Las juderías de Córdoba, Jaén y Lucena: un viaje que combina historia, cultura y espiritualidad
Un viaje que combina historia, cultura y espiritualidad, y que explora el legado judío en Andalucía, recorriendo juderías tan importantes como la de Córdoba, Jaén y Lucena y disfrutando de experiencias vinculadas a la cultura y el patrimonio sefardita ligadas a la artesanía, música o cocina sefardí.
Es una de las rutas de turismo de raíces que propone la Junta de Andalucía, en las que la puesta en valor de nuestro pasado contribuye sin duda para que el viajero revitalice nuestro presente. Estas rutas se nutren de sentimientos y lazos familiares e históricos que unen regiones, países y culturas.
En este caso, la Red de Juderías de España–Caminos de Sefarad es una asociación constituida por municipios que cuentan, en sus conjuntos medievales, con un patrimonio histórico, artístico, medioambiental y cultural, herencia de las Comunidades judías que los habitaron. En Andalucía, como hemos dicho, pertenecen a esta red las ciudades de Córdoba, Jaén y Lucena.
Porque hay lugares que nos muestran una historia escondida; hay espacios que brillaron en otros tiempos; hay destinos que provocan sentimientos encontrados.
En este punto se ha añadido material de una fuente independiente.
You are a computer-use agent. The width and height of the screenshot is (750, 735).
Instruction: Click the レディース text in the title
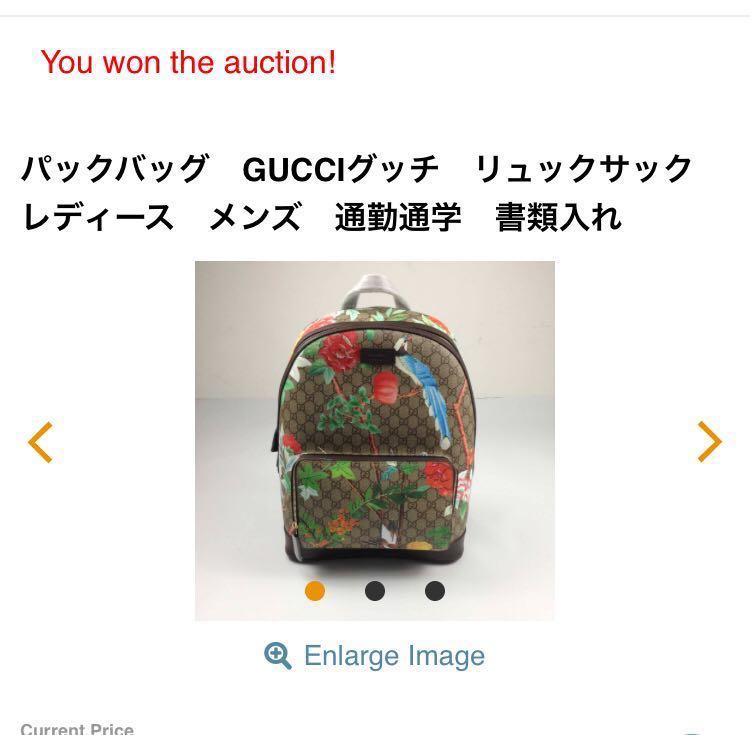[98, 218]
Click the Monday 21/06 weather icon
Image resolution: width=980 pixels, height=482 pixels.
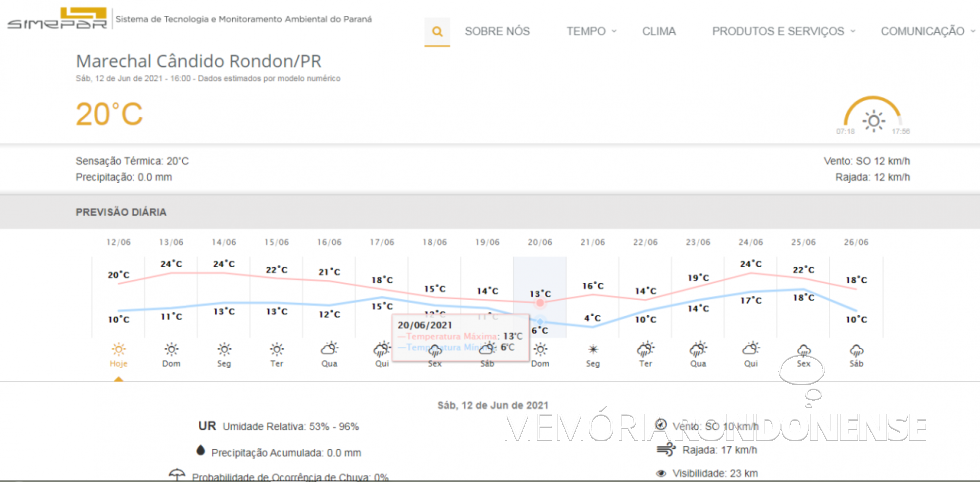[x=593, y=349]
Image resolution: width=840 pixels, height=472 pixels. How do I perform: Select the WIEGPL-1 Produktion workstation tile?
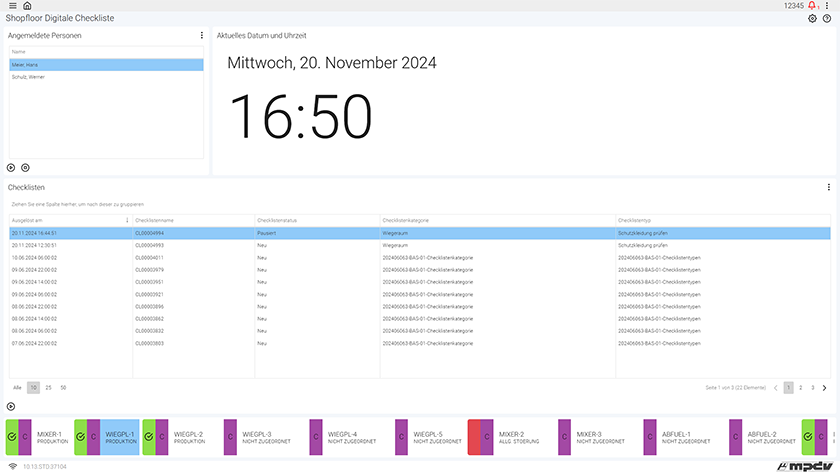click(119, 437)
Visitarlos es viajar con alma de descubridor, y este viaje por estas ciudades andaluzas también que te conectará con la historia judía de España, quizás con la historia de tus antepasados. Lo que es seguro es que te dará pie a dar con lugares de España a los que no tenías pensado llegar.
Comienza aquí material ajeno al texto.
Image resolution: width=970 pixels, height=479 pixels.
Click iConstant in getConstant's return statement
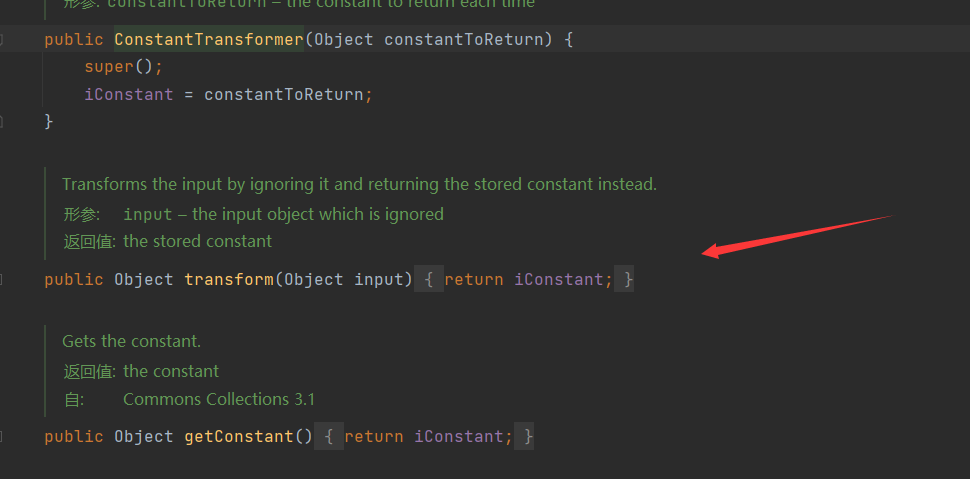point(459,437)
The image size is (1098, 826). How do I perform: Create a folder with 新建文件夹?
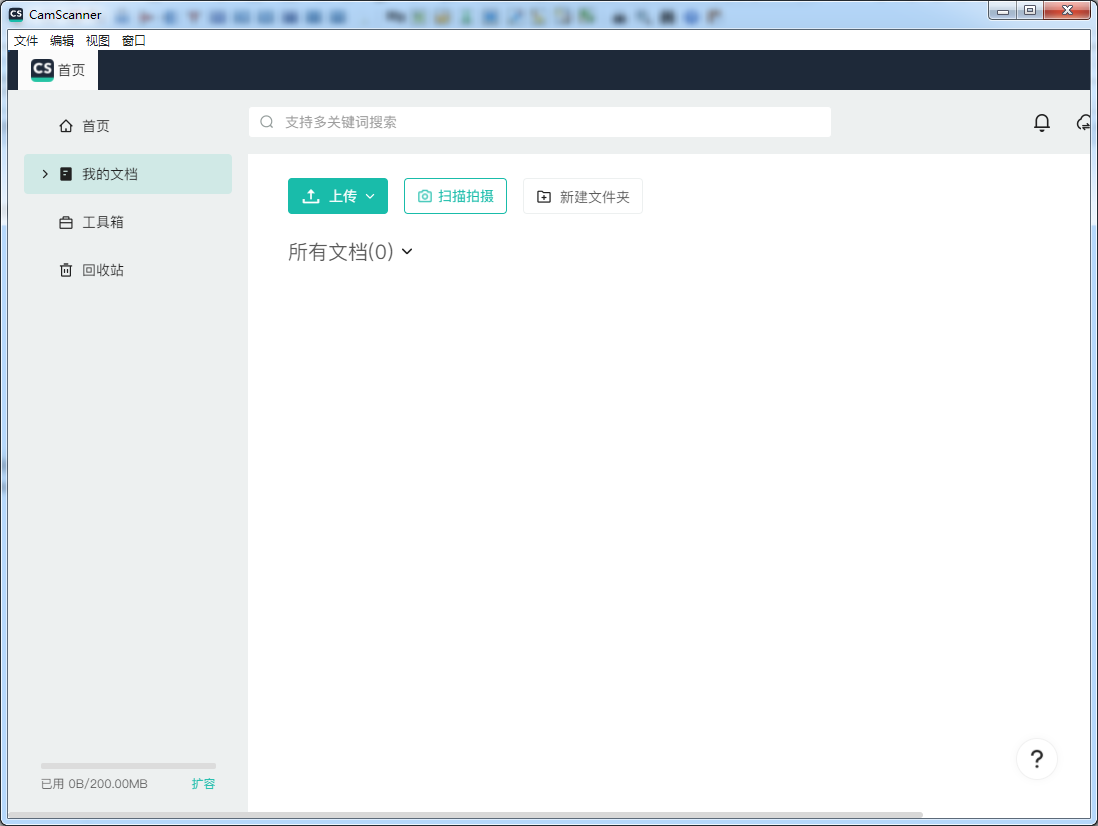[x=583, y=196]
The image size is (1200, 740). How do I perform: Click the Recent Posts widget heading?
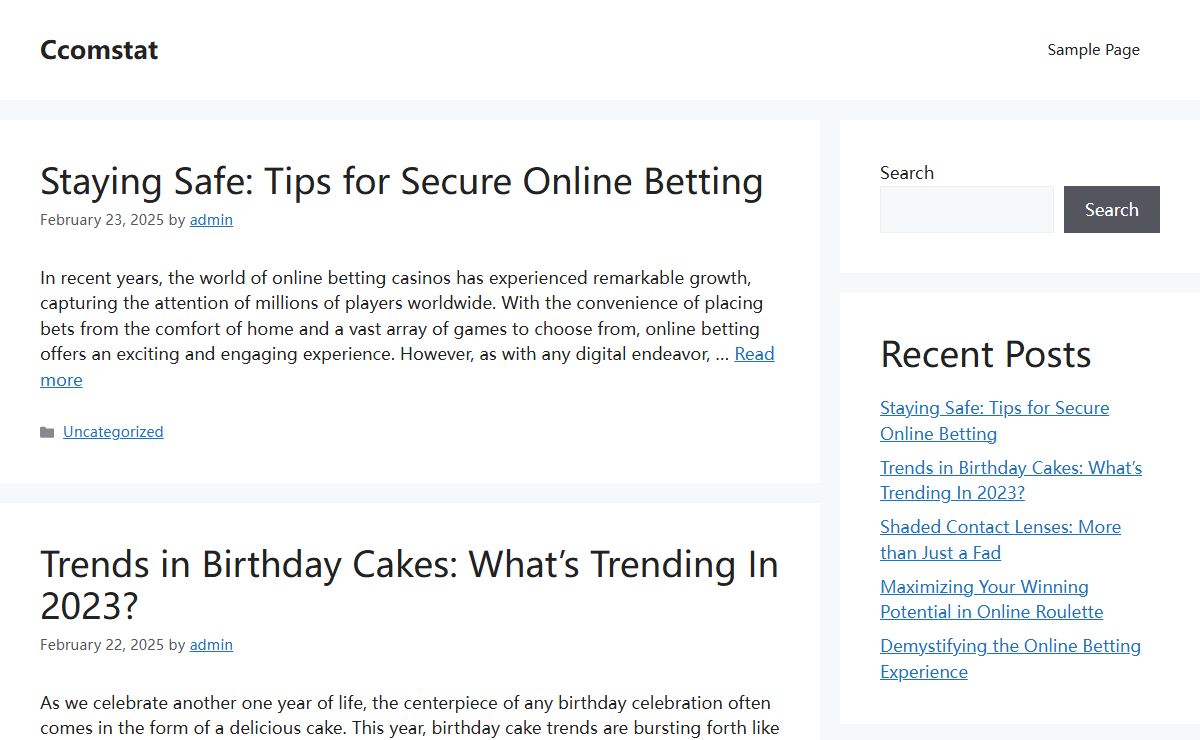pos(985,354)
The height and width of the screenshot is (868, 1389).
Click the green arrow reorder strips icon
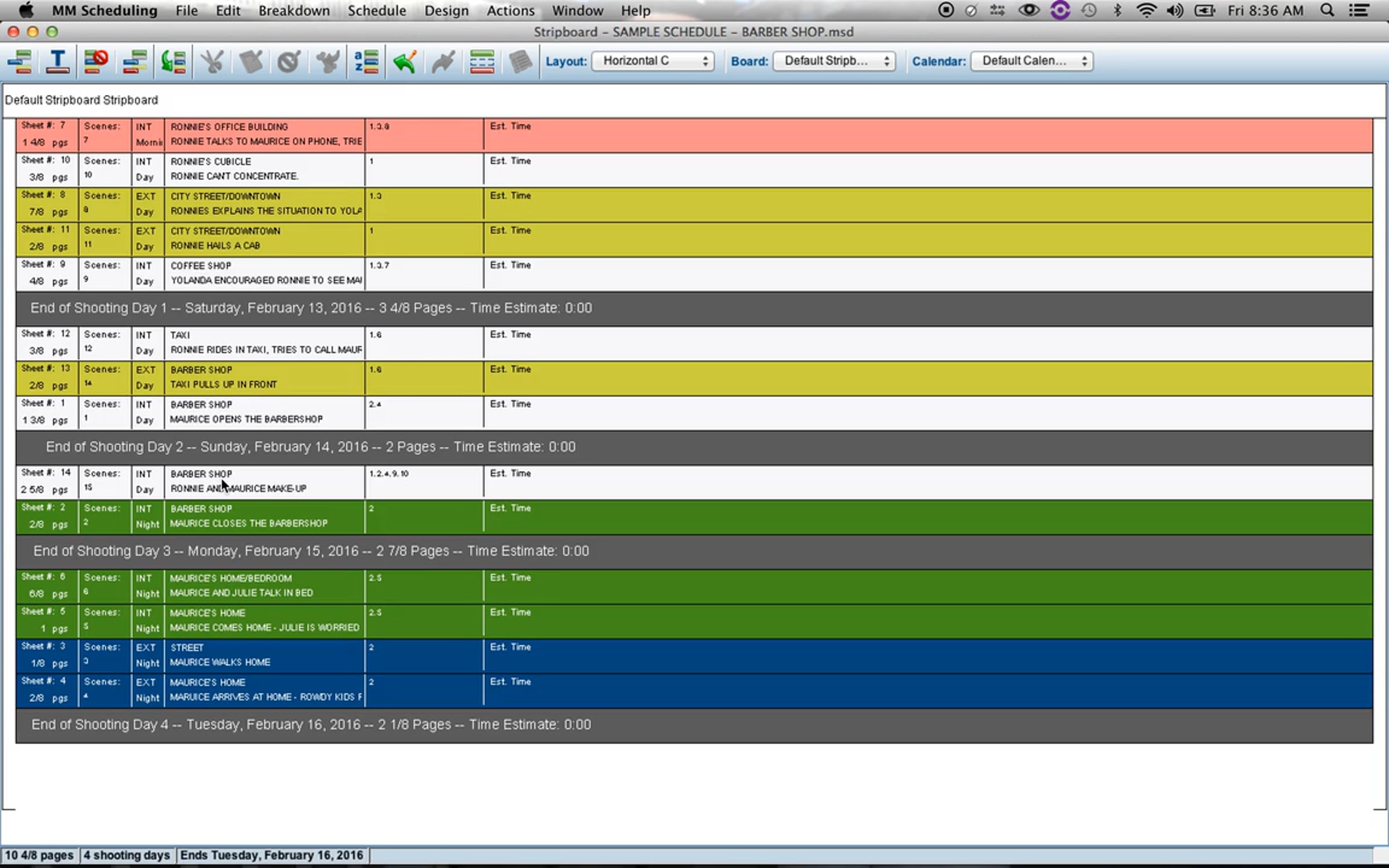pyautogui.click(x=174, y=61)
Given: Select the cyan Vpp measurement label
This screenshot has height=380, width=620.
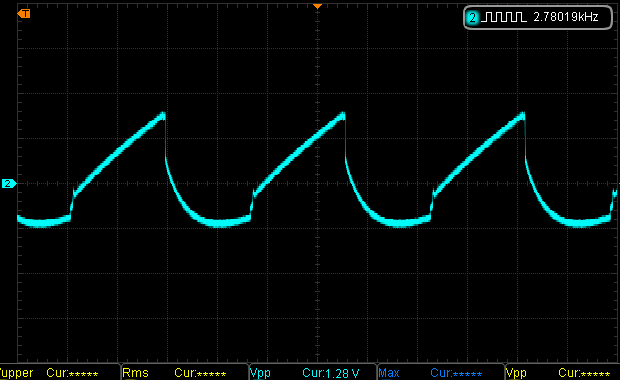Looking at the screenshot, I should [x=260, y=373].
Jaén sorprende al visitante con sus rincones llenos de encanto. Quien la conozca la amará y nunca la olvidará. Su delicada belleza respira tímidamente bajo las imponentes faldas del cerro Santa Catalina. En su entramado urbano las pequeñas callejuelas nos transportan hacia el pasado. La historia de la ciudad se ve reflejada en sus monumentos y edificios, también en sus tradiciones y leyendas. Los jienenses se enorgullecen de cuidar sus orígenes y de tenerlos presentes en su memoria. Déjese enamorar por ella: Jaén lo tiene todo.
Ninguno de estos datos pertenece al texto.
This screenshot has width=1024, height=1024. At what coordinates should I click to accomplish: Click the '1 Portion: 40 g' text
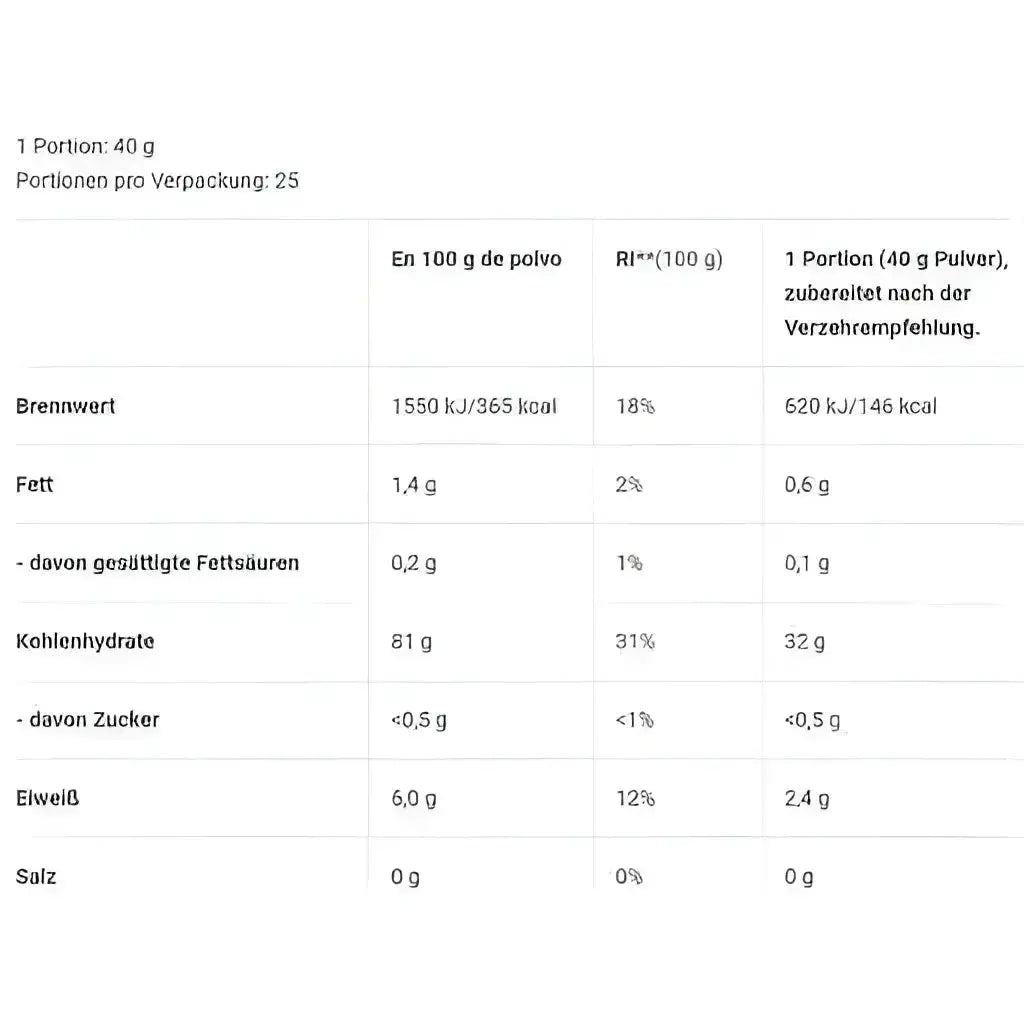(86, 146)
Los lucentinos y las lucentinas tienen fama de ser personas inquietas y creativas. La ciudad parece haberse contagiado de esta manera de ver la vida y por ello en las últimas décadas la fisonomía de sus calles y rincones ha evolucionado hacia una urbe mucho más anfitriona, que busca innovarse. Mayor accesibilidad, patrimonio restaurado, señalética, profesionalización del personal técnico de turismo, y sobre todo, ese cariño honesto con el que los habitantes reciben al visitante que llega a su ciudad. No es de extrañar que esta pequeña ciudad haya trascendido su fama más allá de los océanos y en lejanos rincones del mundo cada día más personas quieran acercarse a disfrutar del brillo de la Perla de Sefarad.
Córdoba canta en las lenguas de las tres culturas. Le susurra secretos al visitante que se acerca hechizado a sus encantos. Llegar al casco histórico de Córdoba es mucho más que un paseo. Es comenzar un viaje por senderos en los que se entrelazan las vivencias de los pueblos que los transitaron. Romanos, judíos, musulmanes y cristianos han dejado una huella profunda en la memoria arquitectónica de la ciudad. El dialogo intercultural está presente en su arquitectura urbana. Es la única ciudad española que ofrece en un recorrido de 500 metros: un Templo Romano, una Sinagoga, una Mezquita y una Catedral; todas de origen medieval.
Lazos familiares, históricos y culturales que unen Andalucía a residentes de otros territorios, y a los que un recorrido por nuestra tierra les ayudará a descubrir sus orígenes y parte de su esencia.